If a line in the entries below includes "magnifier", pick it out and copy it.

╭──

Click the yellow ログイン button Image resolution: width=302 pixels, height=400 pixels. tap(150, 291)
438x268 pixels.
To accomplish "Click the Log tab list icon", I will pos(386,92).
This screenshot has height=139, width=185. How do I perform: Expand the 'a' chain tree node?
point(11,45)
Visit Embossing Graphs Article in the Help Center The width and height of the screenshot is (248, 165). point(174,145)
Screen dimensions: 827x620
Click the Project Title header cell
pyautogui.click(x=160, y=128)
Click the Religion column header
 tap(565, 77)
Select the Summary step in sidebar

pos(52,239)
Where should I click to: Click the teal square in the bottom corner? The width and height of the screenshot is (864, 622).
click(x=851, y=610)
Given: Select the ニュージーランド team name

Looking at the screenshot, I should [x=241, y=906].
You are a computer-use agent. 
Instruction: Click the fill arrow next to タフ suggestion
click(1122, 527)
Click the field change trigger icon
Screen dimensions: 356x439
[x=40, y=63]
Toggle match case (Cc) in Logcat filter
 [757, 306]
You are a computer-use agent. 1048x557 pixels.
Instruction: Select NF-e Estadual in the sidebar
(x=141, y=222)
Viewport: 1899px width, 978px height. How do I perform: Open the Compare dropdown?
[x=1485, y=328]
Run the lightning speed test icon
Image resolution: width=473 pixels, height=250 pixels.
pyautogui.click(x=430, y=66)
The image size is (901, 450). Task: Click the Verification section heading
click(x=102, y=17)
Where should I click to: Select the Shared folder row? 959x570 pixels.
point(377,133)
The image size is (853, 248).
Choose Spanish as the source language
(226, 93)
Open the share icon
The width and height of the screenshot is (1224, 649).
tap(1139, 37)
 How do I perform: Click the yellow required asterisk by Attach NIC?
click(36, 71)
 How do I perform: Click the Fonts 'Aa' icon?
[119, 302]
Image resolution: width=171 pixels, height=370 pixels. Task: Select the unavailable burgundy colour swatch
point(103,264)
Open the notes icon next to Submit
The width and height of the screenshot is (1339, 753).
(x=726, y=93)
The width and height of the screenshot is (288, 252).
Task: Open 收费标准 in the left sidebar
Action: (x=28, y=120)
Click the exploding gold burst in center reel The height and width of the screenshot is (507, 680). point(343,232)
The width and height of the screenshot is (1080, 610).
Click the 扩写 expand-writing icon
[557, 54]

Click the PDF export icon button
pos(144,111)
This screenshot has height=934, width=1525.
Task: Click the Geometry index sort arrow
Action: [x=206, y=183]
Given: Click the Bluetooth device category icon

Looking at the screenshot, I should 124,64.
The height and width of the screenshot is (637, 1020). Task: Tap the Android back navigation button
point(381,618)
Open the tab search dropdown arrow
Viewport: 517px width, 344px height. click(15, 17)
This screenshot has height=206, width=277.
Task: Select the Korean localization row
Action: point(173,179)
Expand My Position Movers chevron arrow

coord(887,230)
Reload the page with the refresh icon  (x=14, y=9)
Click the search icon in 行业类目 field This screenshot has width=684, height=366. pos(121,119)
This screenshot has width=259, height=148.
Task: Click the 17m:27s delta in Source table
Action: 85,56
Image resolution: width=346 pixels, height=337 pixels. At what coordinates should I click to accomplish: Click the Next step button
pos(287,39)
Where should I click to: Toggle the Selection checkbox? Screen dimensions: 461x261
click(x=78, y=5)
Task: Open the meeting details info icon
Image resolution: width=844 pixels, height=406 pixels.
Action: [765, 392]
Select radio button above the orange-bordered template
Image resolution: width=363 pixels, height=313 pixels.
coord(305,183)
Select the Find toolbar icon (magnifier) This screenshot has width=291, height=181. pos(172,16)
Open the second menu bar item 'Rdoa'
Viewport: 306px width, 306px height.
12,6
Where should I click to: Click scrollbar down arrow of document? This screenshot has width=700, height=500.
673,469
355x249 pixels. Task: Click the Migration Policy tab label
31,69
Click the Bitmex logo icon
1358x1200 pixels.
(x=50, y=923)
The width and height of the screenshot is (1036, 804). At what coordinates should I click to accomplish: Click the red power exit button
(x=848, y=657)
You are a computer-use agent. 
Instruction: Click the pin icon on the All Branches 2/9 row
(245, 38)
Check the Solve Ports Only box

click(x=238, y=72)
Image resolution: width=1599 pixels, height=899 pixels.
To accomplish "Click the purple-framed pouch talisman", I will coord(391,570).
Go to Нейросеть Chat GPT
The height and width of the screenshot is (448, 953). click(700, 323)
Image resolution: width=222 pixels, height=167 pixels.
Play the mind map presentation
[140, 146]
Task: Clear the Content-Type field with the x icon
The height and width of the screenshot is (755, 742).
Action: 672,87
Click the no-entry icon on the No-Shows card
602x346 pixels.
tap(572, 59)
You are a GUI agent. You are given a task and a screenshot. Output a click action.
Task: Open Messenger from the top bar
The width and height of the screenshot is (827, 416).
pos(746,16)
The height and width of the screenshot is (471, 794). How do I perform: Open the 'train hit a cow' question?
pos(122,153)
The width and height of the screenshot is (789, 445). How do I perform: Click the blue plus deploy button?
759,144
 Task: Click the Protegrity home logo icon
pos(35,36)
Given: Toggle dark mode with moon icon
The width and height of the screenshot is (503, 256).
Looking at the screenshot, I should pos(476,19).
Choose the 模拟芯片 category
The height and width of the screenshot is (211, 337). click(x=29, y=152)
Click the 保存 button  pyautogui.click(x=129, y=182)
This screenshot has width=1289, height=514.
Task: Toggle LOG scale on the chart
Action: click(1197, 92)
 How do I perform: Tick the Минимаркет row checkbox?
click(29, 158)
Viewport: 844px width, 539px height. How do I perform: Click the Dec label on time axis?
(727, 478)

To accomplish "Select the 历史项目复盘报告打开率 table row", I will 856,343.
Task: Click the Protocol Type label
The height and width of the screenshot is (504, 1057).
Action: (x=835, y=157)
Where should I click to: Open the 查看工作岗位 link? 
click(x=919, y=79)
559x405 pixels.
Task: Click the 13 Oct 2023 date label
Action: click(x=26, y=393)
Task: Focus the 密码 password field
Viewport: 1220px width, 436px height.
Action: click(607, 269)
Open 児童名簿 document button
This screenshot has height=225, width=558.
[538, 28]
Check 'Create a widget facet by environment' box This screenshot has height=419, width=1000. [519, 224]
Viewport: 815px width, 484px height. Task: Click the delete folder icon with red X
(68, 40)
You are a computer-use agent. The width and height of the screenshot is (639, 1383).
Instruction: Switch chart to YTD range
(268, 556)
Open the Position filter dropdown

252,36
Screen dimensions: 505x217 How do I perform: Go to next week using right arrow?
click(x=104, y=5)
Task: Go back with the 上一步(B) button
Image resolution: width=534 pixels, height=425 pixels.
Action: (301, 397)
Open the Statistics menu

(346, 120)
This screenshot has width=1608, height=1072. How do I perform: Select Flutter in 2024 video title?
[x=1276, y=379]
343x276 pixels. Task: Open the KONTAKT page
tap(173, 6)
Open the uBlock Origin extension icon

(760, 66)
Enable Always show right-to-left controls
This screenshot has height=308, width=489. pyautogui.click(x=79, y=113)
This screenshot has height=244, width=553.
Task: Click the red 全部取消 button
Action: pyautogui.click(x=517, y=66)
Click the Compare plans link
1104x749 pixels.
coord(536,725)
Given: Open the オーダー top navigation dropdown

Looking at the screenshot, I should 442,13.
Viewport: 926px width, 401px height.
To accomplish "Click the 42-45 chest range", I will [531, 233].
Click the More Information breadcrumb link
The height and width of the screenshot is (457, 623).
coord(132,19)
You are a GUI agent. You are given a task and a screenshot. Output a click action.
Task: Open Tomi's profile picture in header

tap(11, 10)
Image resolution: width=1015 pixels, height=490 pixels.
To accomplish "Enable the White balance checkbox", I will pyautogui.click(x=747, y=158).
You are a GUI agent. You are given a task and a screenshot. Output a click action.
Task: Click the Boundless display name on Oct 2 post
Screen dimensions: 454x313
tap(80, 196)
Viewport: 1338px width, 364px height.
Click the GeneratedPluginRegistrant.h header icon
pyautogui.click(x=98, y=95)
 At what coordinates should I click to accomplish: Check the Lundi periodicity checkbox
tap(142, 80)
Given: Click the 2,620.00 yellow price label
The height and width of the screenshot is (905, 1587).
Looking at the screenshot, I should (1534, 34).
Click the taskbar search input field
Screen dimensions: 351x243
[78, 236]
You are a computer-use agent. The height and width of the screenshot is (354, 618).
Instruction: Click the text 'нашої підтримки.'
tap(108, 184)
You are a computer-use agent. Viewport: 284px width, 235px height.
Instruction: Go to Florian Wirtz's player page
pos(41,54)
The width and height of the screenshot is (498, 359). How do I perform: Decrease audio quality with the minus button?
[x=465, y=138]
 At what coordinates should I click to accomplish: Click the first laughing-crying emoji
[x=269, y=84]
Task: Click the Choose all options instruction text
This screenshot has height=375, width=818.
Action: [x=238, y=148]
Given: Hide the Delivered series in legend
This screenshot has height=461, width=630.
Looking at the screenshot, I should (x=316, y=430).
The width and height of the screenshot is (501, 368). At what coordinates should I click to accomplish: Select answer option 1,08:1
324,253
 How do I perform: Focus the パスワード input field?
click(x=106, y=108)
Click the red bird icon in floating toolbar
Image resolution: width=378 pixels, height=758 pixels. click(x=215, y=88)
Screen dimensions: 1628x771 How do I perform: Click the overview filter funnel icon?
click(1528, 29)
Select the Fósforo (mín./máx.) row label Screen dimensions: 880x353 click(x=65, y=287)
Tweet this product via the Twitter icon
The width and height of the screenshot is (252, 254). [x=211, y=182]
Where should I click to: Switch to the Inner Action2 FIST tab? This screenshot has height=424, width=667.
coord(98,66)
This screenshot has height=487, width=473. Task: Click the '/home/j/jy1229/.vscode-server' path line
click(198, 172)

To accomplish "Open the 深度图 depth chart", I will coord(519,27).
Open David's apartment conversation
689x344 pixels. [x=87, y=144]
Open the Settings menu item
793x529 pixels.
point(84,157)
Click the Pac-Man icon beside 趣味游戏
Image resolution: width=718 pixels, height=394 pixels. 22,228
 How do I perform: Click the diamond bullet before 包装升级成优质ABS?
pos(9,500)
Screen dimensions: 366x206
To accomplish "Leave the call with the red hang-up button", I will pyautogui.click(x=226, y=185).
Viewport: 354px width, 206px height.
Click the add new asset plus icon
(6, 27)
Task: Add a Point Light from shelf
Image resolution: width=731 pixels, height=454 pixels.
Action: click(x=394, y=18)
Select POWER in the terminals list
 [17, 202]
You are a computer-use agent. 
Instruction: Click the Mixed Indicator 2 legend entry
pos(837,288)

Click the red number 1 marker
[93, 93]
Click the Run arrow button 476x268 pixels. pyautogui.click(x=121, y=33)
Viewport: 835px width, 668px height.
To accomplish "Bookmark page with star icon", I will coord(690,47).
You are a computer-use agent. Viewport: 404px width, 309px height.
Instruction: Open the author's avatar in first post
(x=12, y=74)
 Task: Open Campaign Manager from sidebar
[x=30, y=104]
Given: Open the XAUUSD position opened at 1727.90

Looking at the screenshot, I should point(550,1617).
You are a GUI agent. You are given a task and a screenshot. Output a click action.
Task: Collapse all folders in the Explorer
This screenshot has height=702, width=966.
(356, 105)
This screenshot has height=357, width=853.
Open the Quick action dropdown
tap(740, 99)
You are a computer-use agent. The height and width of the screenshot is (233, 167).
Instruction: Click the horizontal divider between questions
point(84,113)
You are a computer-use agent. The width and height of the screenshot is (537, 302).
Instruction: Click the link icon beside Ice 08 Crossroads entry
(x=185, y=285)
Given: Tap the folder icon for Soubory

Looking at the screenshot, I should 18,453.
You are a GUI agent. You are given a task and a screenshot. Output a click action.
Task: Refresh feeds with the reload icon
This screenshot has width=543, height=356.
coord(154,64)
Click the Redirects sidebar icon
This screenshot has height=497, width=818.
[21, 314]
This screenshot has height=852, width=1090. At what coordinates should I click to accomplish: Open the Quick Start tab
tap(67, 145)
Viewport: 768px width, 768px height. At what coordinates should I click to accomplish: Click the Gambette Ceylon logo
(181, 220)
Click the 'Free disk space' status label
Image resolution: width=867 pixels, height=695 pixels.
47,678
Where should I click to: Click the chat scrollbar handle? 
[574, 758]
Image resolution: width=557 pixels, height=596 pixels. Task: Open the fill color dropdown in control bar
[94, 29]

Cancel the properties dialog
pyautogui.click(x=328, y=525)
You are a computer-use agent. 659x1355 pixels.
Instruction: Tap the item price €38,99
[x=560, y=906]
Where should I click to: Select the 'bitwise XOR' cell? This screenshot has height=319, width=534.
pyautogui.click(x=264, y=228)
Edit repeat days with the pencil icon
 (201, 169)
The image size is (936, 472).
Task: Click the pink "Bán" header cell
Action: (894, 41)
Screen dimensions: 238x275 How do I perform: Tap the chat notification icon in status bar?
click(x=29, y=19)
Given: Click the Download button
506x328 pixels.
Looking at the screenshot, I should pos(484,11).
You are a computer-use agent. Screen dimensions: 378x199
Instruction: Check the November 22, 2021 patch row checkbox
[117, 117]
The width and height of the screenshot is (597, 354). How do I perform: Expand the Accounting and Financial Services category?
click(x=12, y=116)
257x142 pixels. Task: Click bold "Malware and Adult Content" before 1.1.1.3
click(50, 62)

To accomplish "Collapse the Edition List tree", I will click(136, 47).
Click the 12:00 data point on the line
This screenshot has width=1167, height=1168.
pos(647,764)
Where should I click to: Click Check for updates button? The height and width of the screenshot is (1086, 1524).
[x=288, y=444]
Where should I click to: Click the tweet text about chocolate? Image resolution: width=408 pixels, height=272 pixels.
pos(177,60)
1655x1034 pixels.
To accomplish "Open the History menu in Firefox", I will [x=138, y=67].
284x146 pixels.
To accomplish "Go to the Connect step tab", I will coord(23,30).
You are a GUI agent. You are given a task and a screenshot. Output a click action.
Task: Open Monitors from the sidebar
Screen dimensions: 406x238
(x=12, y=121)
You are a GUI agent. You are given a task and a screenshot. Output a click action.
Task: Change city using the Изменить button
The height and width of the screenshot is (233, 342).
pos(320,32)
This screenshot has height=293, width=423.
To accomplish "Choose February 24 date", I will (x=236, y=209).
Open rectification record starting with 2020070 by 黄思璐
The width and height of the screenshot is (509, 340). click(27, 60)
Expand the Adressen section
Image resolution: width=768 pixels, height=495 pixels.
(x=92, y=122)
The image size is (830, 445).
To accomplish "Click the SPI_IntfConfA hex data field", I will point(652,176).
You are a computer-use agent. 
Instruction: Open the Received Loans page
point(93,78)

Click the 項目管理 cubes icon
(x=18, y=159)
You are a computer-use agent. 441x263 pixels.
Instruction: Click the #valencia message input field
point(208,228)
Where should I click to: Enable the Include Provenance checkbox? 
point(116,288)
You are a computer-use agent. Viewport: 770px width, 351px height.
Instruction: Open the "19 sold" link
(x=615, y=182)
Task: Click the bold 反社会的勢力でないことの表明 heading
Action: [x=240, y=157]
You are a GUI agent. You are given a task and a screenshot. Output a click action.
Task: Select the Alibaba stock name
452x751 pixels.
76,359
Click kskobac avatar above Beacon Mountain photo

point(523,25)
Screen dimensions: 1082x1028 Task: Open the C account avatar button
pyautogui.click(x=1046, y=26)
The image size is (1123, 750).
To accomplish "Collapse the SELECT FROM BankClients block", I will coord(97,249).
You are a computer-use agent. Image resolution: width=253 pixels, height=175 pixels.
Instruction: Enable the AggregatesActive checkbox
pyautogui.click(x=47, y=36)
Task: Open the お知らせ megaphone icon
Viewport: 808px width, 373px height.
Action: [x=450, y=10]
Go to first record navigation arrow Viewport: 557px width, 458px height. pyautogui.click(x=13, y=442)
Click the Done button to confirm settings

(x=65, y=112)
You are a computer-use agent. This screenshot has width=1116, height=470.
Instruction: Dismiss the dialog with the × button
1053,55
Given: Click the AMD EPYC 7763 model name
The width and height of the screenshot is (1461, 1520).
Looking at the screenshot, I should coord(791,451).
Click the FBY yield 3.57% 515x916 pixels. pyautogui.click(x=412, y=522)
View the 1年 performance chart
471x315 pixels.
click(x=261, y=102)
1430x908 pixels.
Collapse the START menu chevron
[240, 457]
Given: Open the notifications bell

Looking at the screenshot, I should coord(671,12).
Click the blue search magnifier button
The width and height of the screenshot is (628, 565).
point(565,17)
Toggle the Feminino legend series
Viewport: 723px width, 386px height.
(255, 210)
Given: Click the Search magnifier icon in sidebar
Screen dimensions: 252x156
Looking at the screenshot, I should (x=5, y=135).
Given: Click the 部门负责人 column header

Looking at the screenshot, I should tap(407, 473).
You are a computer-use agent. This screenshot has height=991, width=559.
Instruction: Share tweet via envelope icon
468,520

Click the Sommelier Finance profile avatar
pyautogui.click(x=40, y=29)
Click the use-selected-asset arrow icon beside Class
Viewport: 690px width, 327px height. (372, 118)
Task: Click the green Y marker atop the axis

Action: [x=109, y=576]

╰──

- Solution to this exercise
Select the Find toolbar icon (magnifier) This screenshot has width=291, height=181. pos(172,16)
Click the blue search magnifier button
Given: Click the Search magnifier icon in sidebar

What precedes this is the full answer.